(PAGE)
__________
Calculate the hourly rate you actually need to charge — based on your real income goal, tax rate, expenses, and the number of hours you can realistically bill.
You took your old $65,000 salary, divided by 2,080 hours, got about $31, doubled it because freelancing felt like it should pay more, and called it $60 an hour. That math quietly forgot taxes, the weeks you don't bill, the employer benefits nobody's paying anymore, and the half your day that goes to invoicing and prospecting instead of billable work. The Freelance Rate Calculator builds your rate from the other direction: start with the annual income you need after taxes and expenses, factor in your billable hours and weeks off, and work backward to the hourly rate that actually gets you there.
The result is a base rate, a premium rate for complex or rush work (1.5x by default), and monthly and annual income projections. For the first time, you have a number that is yours — not borrowed from a forum post — and the math is right there to defend it.
Why your rate needs to be higher than you think
When you are employed, your employer pays the employer side of payroll taxes, contributes to benefits, and gives you paid vacation. As a freelancer, all of that comes out of your rate. Self-employment tax alone is 15.3% on top of income tax. Unpaid vacation, sick days, and client-finding time are absorbed by your hourly rate — not covered by a salary.
The calculator accounts for this by asking for your tax rate and weeks off separately. Enter a 25% tax rate and four weeks off per year, and the model adjusts your required hourly rate to cover 48 weeks of billable income that must also fund 4 weeks of vacation. A freelancer who charges $60/hour and works 48 weeks is earning less per year than an employee earning $50,000 at the same company — once taxes, healthcare, and vacation are factored in.
This is not a reason to panic. It is a reason to price correctly. The calculator shows you the minimum rate that makes self-employment financially equivalent to comparable employment, then you add a premium for the autonomy and flexibility you get on top.
Setting realistic billable hours per week
The Billable Hours per Week field is where most freelancers overestimate. Billing 40 hours per week means 40 hours of chargeable client work — not 40 hours at your desk. Client communication, invoicing, prospecting, learning, and administrative tasks are all non-billable. A solo freelancer typically bills 20 to 30 hours per week out of a 45 to 50 hour working week.
The default in the tool is 25 billable hours per week. At that pace, with four weeks off and a $100,000 income goal, you need a base rate of $85/hour. At 30 billable hours with the same goal and time off, the required rate drops to $71/hour. At 20 billable hours, it rises to $107/hour.
These numbers often feel high to new freelancers. They are correct. The rate that feels right is usually the rate that keeps you just barely solvent. The rate that is right is the one this calculator produces.
Experience and the rate adjustment over time
The Years of Experience field affects the income projections in the tool's Charts view, where a line chart shows your implied rate trajectory over 10 years assuming roughly 8% annual rate growth. This is a planning tool, not a guarantee — but it shows that a freelancer starting at $75/hour who raises rates 8% per year every two years will be charging $130/hour by year 10.
__________
(STORED DATA)
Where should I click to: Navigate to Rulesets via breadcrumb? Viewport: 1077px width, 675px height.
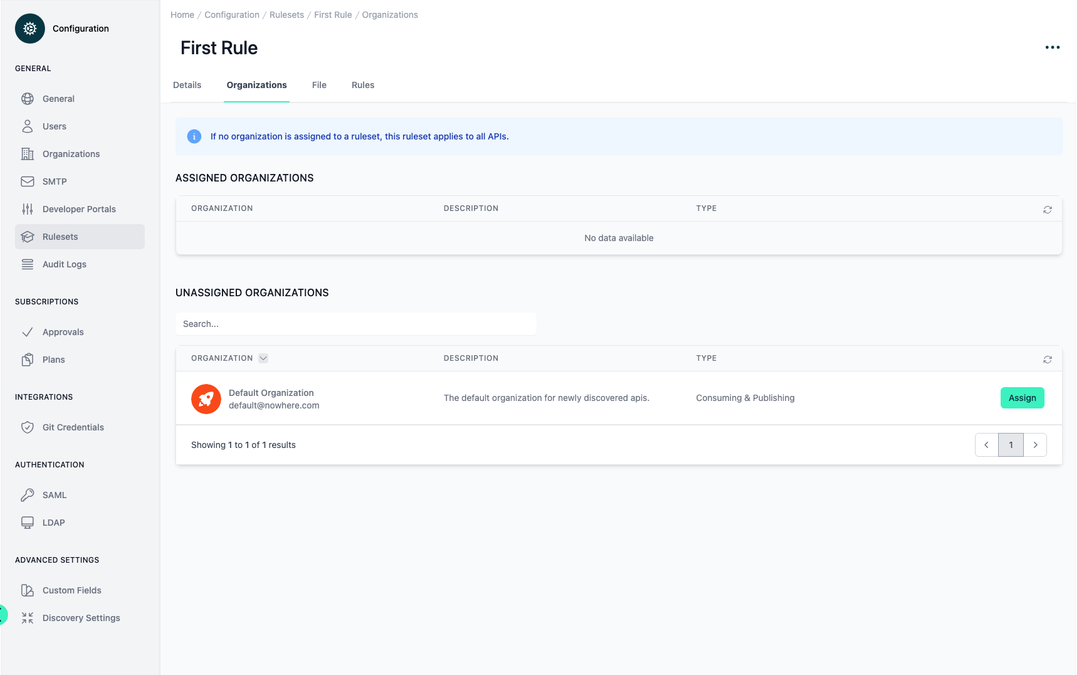[x=287, y=14]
__________
(PROMPT 1) Copy the freelance rate calculator page word for word from "Calculate the hourly" up to and including "can realistically bill.".
(PROMPT 2) What default number of billable hours per week does the freelance rate calculator page give for the tool?

(CORRECT ANSWER 1)
Calculate the hourly rate you actually need to charge — based on your real income goal, tax rate, expenses, and the number of hours you can realistically bill.

(CORRECT ANSWER 2) 25 billable hours per week.